ISLAMABAD: Voicing its reservations over the credibility of the proposed use of electronic voting machine (EVM) in the next polls, the Election Commission of Pakistan (ECP) on Tuesday linked the matter with political concurrence.
As Science and Technology Minister Syed Shibli Faraz briefed the ECP on the EVM’s functions, some pertinent questions were asked by Chief Election Commissioner (CEC) Sikandar Sultan Raja and the two other members of the commission and officers about the possibility of the EVM being hacked.
The ministry’s team insisted that hacking was not possible because the EVM would not be linked with the internet, but a question was also asked about an in-built system in the machines to technically hijack the polls and achieve desired results.
Shibli Faraz assured the Commission that all its fears and reservations would be addressed, saying that the prototype was open to modifications.
Minister says modifications possible to address any concerns
The ECP formed a technical evaluation committee to thoroughly examine the machine and present its report to it.
The Commission approved hiring of a technical consultant to assist it about the EVM, internet voting for overseas Pakistanis, data centres, preparation of electoral rolls and other related projects.

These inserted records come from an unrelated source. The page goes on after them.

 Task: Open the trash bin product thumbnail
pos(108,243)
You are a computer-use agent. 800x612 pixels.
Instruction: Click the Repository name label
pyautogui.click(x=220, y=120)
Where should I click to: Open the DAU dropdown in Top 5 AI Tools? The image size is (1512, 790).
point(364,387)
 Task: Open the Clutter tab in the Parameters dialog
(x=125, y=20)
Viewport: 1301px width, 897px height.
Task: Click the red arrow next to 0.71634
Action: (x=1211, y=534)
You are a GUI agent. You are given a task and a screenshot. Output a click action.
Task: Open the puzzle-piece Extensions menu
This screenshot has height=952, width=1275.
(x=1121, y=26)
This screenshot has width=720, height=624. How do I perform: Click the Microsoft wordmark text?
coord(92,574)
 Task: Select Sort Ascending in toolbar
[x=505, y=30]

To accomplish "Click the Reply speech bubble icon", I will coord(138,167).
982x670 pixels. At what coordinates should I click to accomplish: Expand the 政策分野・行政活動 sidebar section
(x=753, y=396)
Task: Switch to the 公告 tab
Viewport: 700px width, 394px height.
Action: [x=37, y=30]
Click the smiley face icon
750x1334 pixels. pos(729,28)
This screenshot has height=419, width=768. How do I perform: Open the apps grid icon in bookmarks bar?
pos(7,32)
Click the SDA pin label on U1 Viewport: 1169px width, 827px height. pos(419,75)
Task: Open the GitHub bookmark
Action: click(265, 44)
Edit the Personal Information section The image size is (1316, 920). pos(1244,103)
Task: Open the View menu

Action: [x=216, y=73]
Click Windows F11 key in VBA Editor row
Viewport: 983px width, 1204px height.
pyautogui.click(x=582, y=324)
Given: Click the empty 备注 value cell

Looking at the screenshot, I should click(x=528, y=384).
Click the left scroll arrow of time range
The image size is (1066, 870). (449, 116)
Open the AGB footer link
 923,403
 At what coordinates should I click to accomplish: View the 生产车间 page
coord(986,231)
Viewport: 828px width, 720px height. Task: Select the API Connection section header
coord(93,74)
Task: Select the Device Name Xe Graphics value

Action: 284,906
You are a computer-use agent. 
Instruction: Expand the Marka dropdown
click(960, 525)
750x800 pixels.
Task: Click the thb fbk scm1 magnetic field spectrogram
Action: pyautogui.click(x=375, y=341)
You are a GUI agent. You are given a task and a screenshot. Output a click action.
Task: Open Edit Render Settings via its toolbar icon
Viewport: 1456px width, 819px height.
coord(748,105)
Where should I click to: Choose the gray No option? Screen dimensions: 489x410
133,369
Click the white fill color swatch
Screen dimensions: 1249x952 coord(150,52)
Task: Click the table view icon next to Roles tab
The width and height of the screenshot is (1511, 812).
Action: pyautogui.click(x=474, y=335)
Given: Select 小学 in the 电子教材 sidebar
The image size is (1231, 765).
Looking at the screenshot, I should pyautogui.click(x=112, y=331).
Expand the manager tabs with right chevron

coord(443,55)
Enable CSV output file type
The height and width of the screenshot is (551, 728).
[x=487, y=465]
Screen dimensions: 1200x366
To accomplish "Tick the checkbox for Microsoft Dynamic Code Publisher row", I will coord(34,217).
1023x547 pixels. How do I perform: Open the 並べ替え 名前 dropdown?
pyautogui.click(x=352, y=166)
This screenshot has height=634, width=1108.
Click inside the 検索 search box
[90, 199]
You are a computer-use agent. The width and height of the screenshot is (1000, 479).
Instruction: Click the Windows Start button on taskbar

The CEC said the Commission believed in transparency of the electoral system and in principle wanted the use of technology for it.
He, however, said the technology must not be insecure and besides being in line with the ground realities should also enjoy confidence of all stakeholders, including political parties, civil society and voters.
He said various changes in the law would be required before introduction of the EVM.
Later talking to newsmen, Minister for Science and Technology Shibli Faraz insisted that an understanding had been reached between the ECP and the government to hold the 2023 general elections with “the help of technology”.
He said the government would hold follow-up meetings with the ECP, but the targets decided in those discussions would be in keeping with the timeline of the next elections.
The minister said the government was now taking the EVM toward perfection. “We will also have to enact laws and the ECP will have to look at some internal processes.”
He said that the government would pursue the legislation process before formally rolling out the EVMs for the polls. He said it would be better if the ECP, after its satisfaction, underwent all processes, including tendering of machines beforehand.
Mr Faraz insisted that the ECP was satisfied with the EVM, but the Commission mooted a suggestion as well. “We talked on a supposition if a voter or a presiding officer kept pressing a voting button on the machine, what would happen then?”
He said a system had already been prepared for voter identification and it could be added to the machine to prevent its misuse by the presiding officer. “We have a mechanism ready to keep check on a voter to prevent the presiding officer from playing a voter [in order to manipulate the voting process],” he added.
The minister said the government would also launch awareness programmes to apprise the masses of problems in the previous conventional voting system and how utilisation of technology could be helpful in future.
“We will also approach opposition parties to convince them on the matter,” he said.
The minister, however, said the opposition’s arguments should be based on logic and rationale if they wanted to make the election system non-controversial.
In reply to a question, he said the government was clear in its vision to use technology in the next elections. It would be good to test EVMs in LG polls or by-elections that will be held under the ECP supervision, he added.